Con il clima che cambia velocemente, anche l’approvvigionamento di acqua potabile – soprattutto in alcune aree del mondo – sarà sempre più difficile. Ecco perchè è stato accolto con entusiasmo il nuovo dispositivo messo a punto dal Mit, Massachusetts Institute of Technology, che con una tecnologia “facile” è in gradi di desalinizzare l’acqua di mare.

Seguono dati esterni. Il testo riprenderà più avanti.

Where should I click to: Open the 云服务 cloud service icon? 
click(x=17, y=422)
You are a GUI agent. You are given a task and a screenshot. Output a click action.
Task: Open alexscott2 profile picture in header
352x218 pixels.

Piccolo come una valigetta ed economico, il prototipo non richiede filtri né pompe ad alta pressione. Descritto sulla rivista Environmental Science & Technology, riporta Ansa, il dispositivo che pesa solo una decina di chili può produrre un litro d’acqua potabile in 3 ore usando la sola energia elettrica fornita da un piccolo pannello solare oppure con quella che serve per caricare uno smartphone.

Una sfida importante
Desalinizzare l’acqua è una sfida importante per garantire l’accesso a questa fondamentale risorsa in ambienti molto difficili, come nelle regioni marine dove piove molto poco, le piccole isole oppure per la navigazione di lungo raggio. I sistemi usati finora per eliminare sali disciolti utilizzano normalmente pompe ad alta pressione e filtri che rimuovono le impurità, macchinari molto efficienti ma che richiedono una costante e costosa manutenzione e non possono essere miniaturizzati. Il nuovo desalinizzatore ideato dai ricercatori americani non ha invece filtri o pompe ad alta pressione ma usa una sorta di canali formati da membrane cariche elettricamente che riescono ad allontanare le particelle dotate di carica, ossia buona parte dei sali, batteri e virus, dell’acqua che vi passa attraverso. Un passaggio all’interno di una sorta di filtro elettromagnetico che, se ripetuto più volte, permette alla fine di ottenere acqua perfettamente potabile.